# bibparse -- read and write BibTeX files
## Description
`bibparse` reads and writes BibTeX files.
The main class, `Biblio`, is a `dict` with methods for parsing, reading, writing and searching for BibTeX data. Each entry in the `Biblio` is another kind of special dict, `BibItem`. The user usually only needs to access `Biblio`.
**NOTE** Just because I use only `{...}` myself, I’ve never thought of adding the more traditional `"..."` field marking before version 1.2.*.
## Current version
Version 1.2.0-dev.9 -- 29 July 2021.
## Copyrights
Copyright © 2019–2021 Legisign.org <mailto:software@legisign.org>
This program is free software: you can redistribute it and/or modify it under the terms of the GNU General Public License as published by the Free Software Foundation, either version 3 of the License, or (at your option) any later version.

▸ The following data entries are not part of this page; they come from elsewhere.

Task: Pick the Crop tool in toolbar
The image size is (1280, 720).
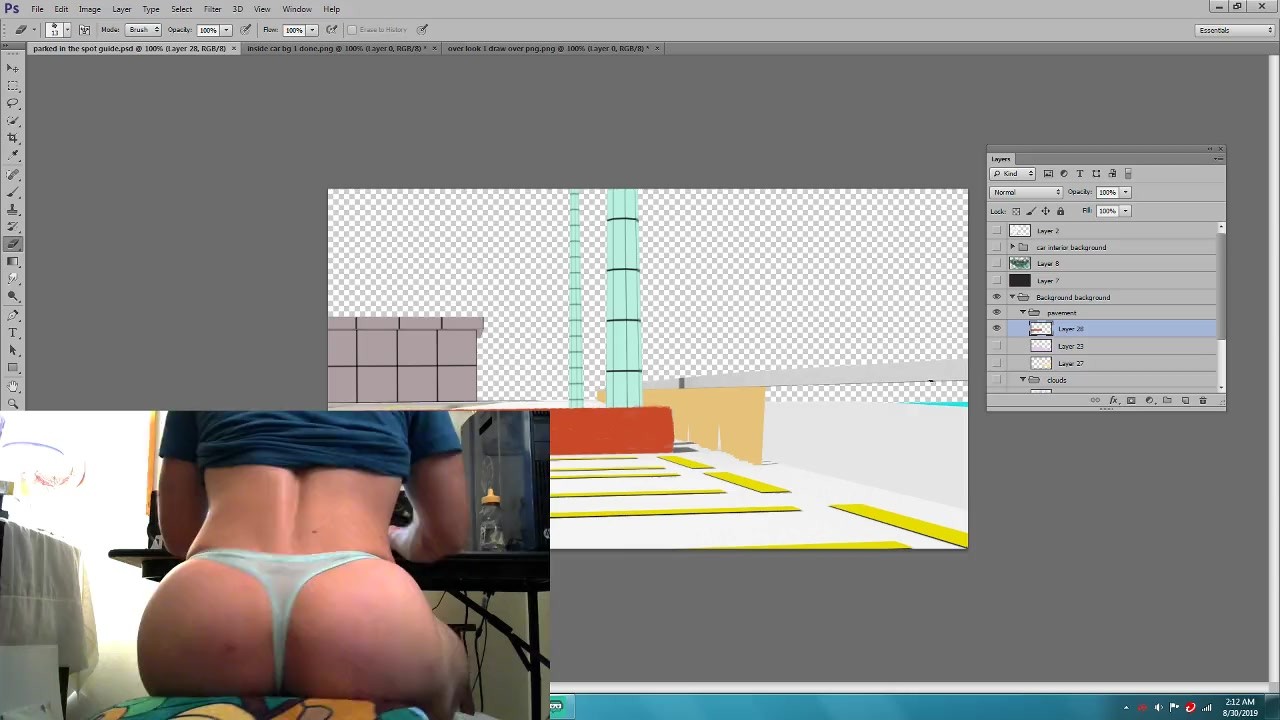Action: point(13,138)
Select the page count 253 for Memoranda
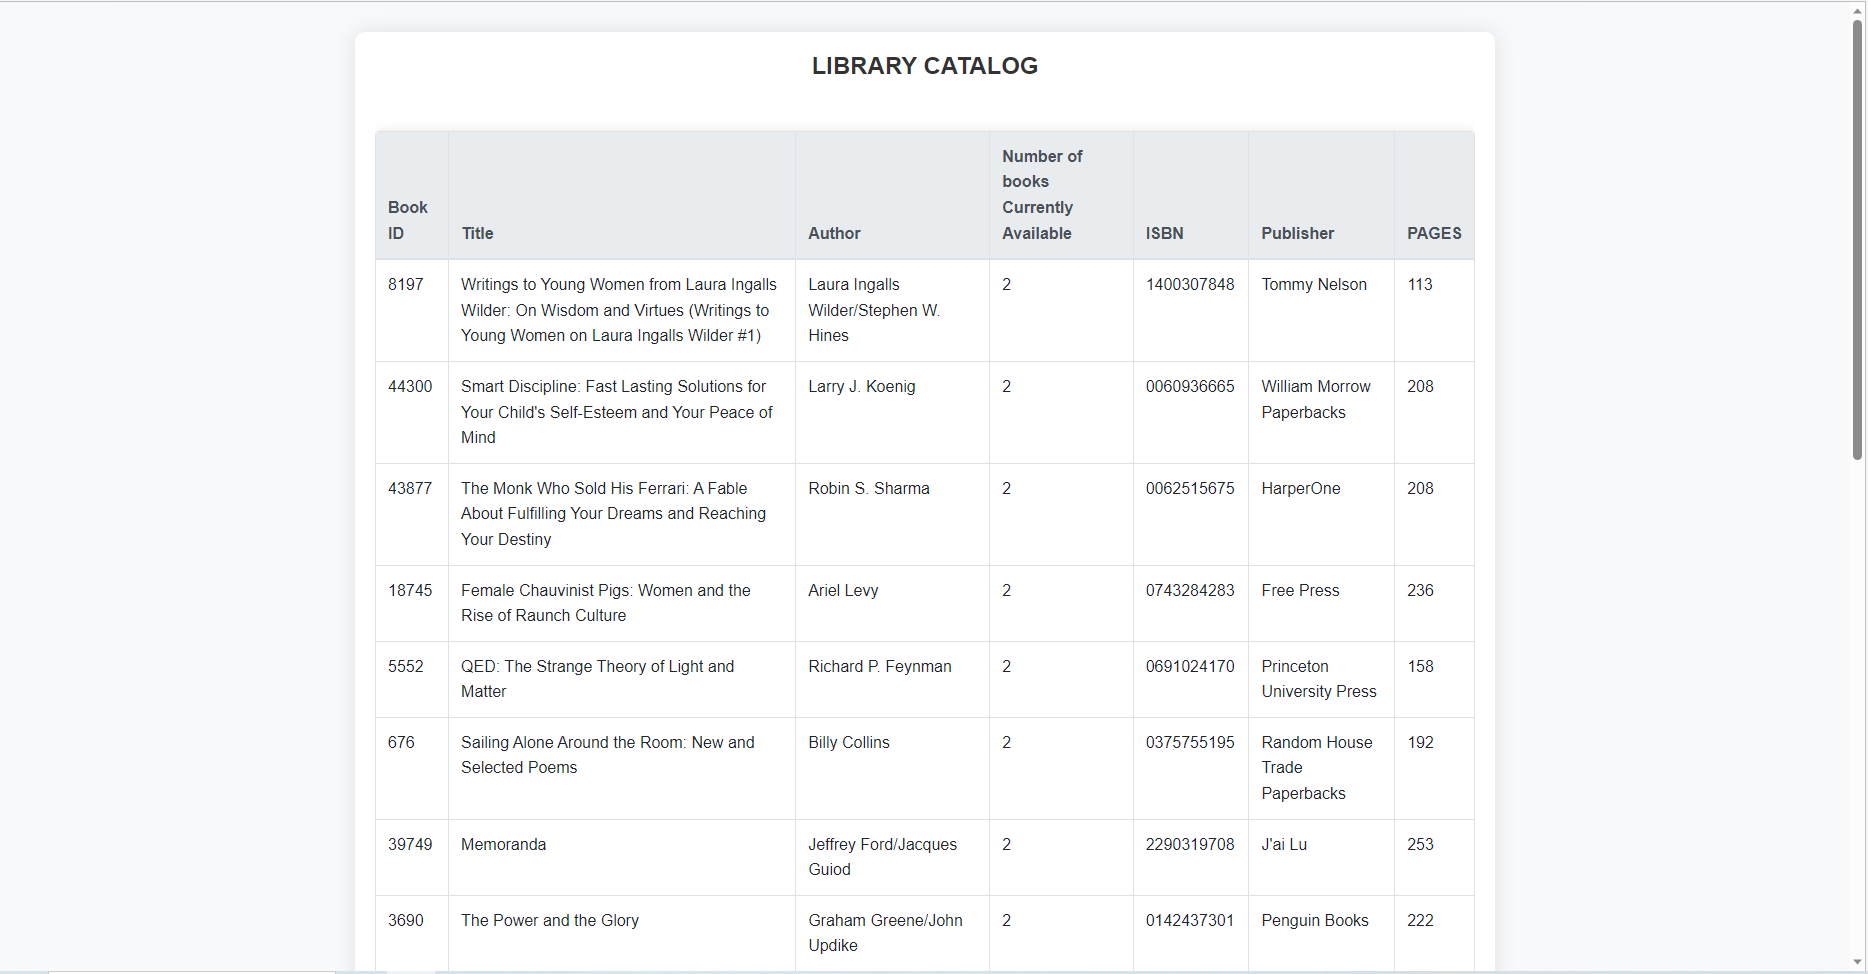The width and height of the screenshot is (1868, 974). tap(1419, 844)
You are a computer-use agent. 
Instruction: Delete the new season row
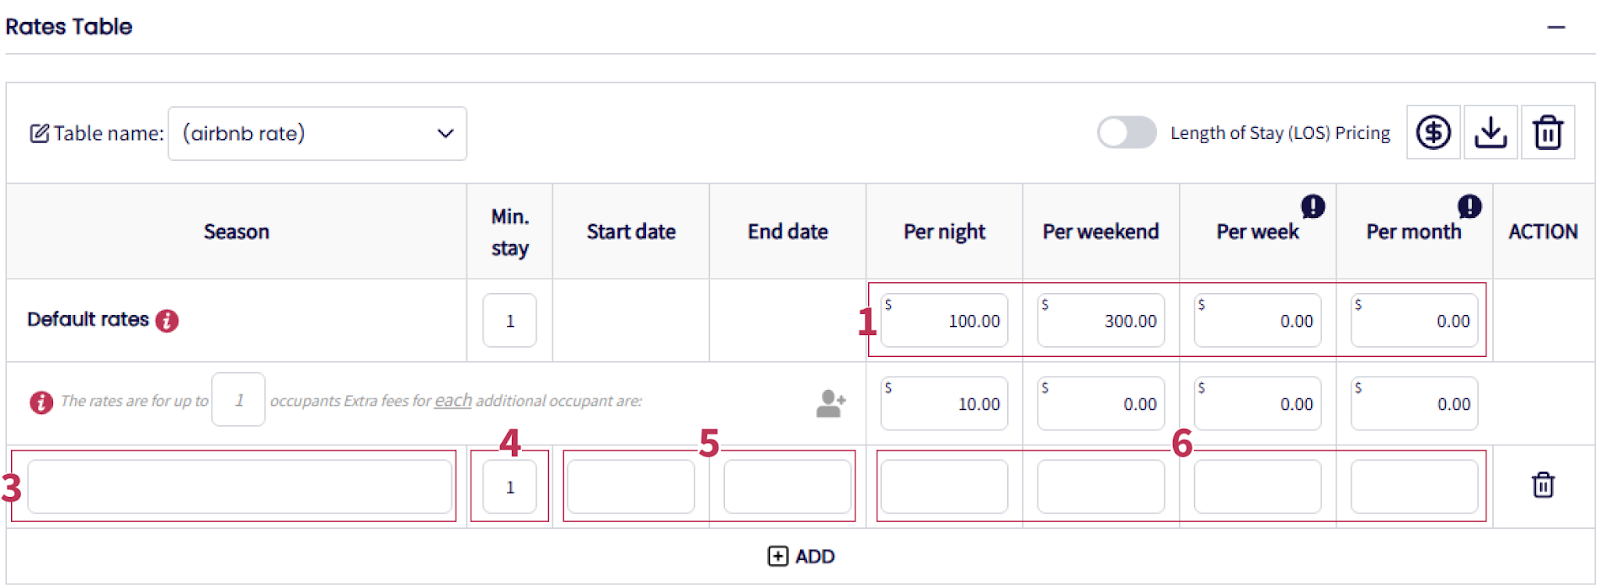(1543, 485)
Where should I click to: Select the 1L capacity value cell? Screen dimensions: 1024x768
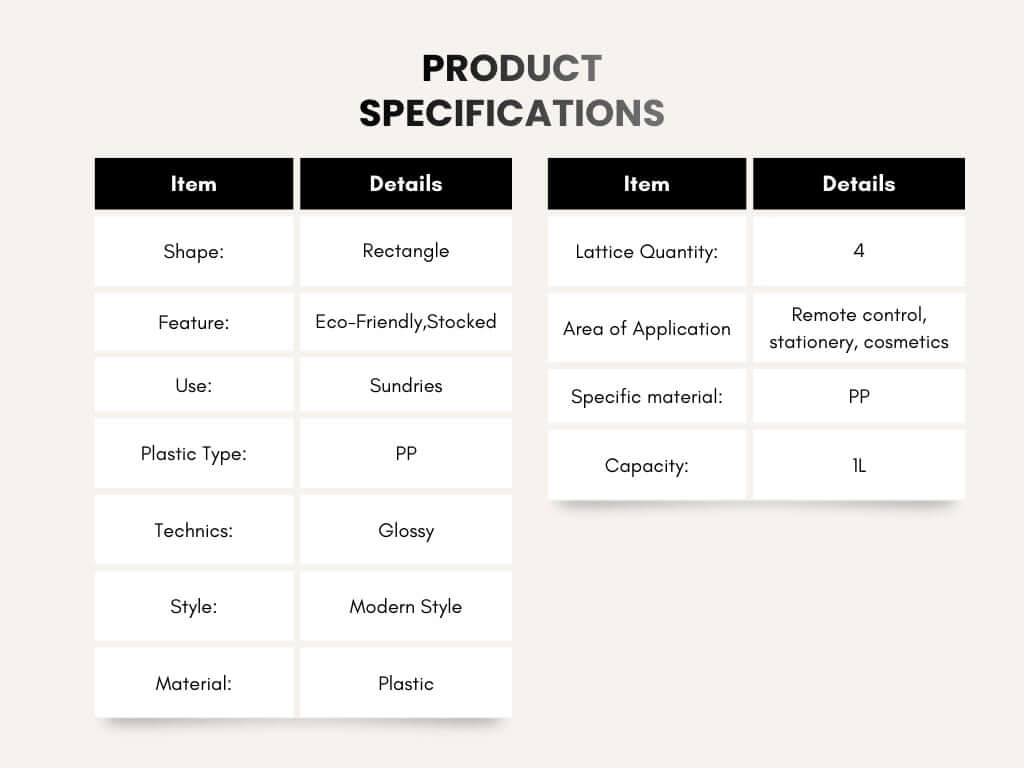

This program is distributed in the hope that it will be useful, but WITHOUT ANY WARRANTY; without even the implied warranty of MERCHANTABILITY or FITNESS FOR A PARTICULAR PURPOSE. See the GNU General Public License for more details.
You should have received a copy of the GNU General Public License along with this program. If not, see <https://www.gnu.org/licenses/>.
## Example usage
import bibparse
db = bibparse.Biblio(filename)
print(db)
The sample code loads, parses and pretty-prints a BibTeX file.
## Module contents
### 1. Helper functions
The values in some fields (namely author, editor, translator, publisher, address, and pages, all of which may have several names, locations, or other data in their values) of `BibItem` are stored internally as `list`s.
* `to_bibtex(key, val)` -- convert an internal Python value into a BibTeX string
* `to_python(key, val)` -- convert a BibTeX string into an internal Python value
Both functions take a BibTeX field name (key) in order to decide how to handle the value. Except for "pages" where the separator is a single dash "-", the separator is the string " and ", the leading and trailing whitespace included.
Examples:
* `to_bibtex('pages', [100, 110])` → '100-110'
* `to_python('address', 'London and New York')` → ['London', 'New York']
### 2. Exceptions
* `BibError` -- the base exception
* `DuplicateError` -- duplicate ID’s
* `NoIDError` -- missing ID in an entry
* `PreambleError` -- invalid preamble
Each exception has a property `lineno` in order to refer to the line that has raised the exception:
try:
db = bibparse.Biblio(filename)
except bibparse.DuplicateError as exc:
print(f'duplicate bibid on line {exc.lineno}')
### 3. BibItem class
A `dict`-derived object representing a single BibTeX entry.
#### 3.1 Methods
These are derived from `dict` but modified to ensure lower-case keys, reasonable ordering of keys in a printout, and sort ordering.
* `__lt__()`
* `__repr__()`
* `__setitem__()`
* `parse(data)` -- parse string data into a BibTeX entry
* `update()` -- update `Biblio` using another object
`parse()` can be manually called for `str` input.
`update()` has an additional optional `overwrite=bool` parameter. If `True` (the default), `update()` functions exactly like `dict.update()`, updating BibItem contents from data in the supplied `dict`. If `False`, only new keys in supplied data is added but existing values are not overwritten.
### 4. Biblio class
The main class. The constructor can be given an optional filename argument; the file is opened and parsed automatically.
#### 4.1 Methods
The `__repr__()` method is provided so that merely `print()`ing the `Biblio` object produces valid BibTeX output.
* `by_bibid(bibids)` -- return all entries whose bibid is in the list (or set)
* `by_regex(field, regex)` -- search in field by regex
* `by_types(bibtypes, complement=False)` -- search by BibTeX type
* `parse(data)` -- parse string as BibTeX data
* `read(filename)` -- read and parse file as BibTeX data
* `write(filename)` -- write file in BibTeX format
`parse()` can be manually called for `str` input; however, `read()` automatically calls it, as does the constructor `Biblio()` when given a filename argument.
`by_bibid(bibids)` was written in order to make combining searches easier. Each `by_regex()` call returns a `Biblio` object whose keys can be obtained with `Biblio.keys()`. These keys can be used in `set` operations to provide a new list of keys that match either any (intersection) or all (union) of the keys, and `by_bibid()` can then be used to return all the entries.
`by_regex(field, regex)` searches the database by field values and returns the matches in a new `Biblio` object. E.g., `by_regex('author', '.*Smith.*')` returns all entries where the "author" field contains "Smith".
`by_types(bibtypes, complement=False)` searches the database by BibTeX types (given without the initial `"@"`) and returns the matches in a new `Biblio` object. `bibtypes` can be a string specifying a single type (e.g., `"article"`) or a list of strings specifying several types (e.g., `["article", "book"]`). If the optional `complement` parameter is set to True, the function returns the complement, i.e., all entries _not_ matching the criteria.